## Exercise
Lines from the line with "Given: Decrease the Band Pass Width spinner" to the line with "Screen dimensions: 441x368" in the entries below, and only those, must be output exactly, with both ends included.

## Supplied material

*** Begin section ***

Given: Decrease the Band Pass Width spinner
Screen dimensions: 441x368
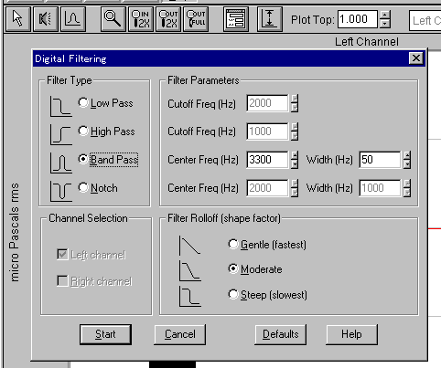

*** End section ***
*** Begin section ***

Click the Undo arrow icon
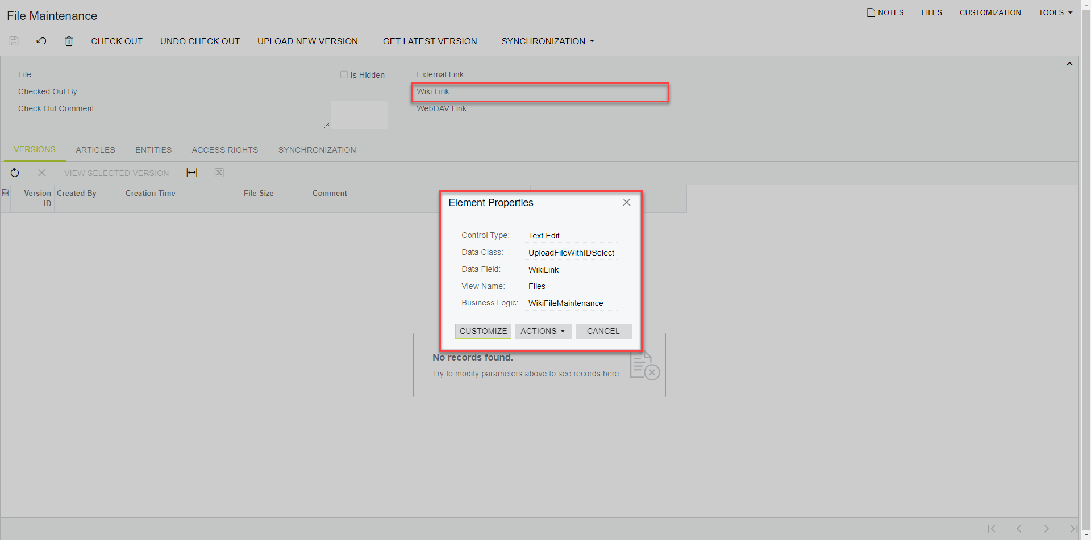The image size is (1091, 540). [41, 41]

*** End section ***
*** Begin section ***

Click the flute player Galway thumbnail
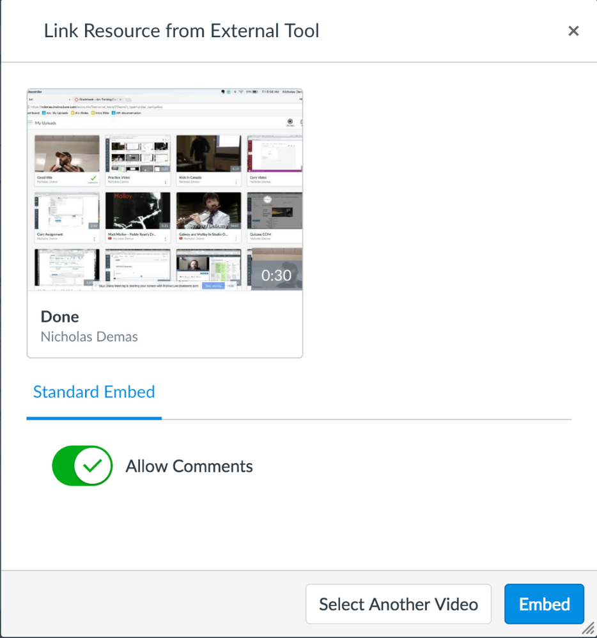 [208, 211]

*** End section ***

## Answer
Given: Decrease the Band Pass Width spinner
Screen dimensions: 441x368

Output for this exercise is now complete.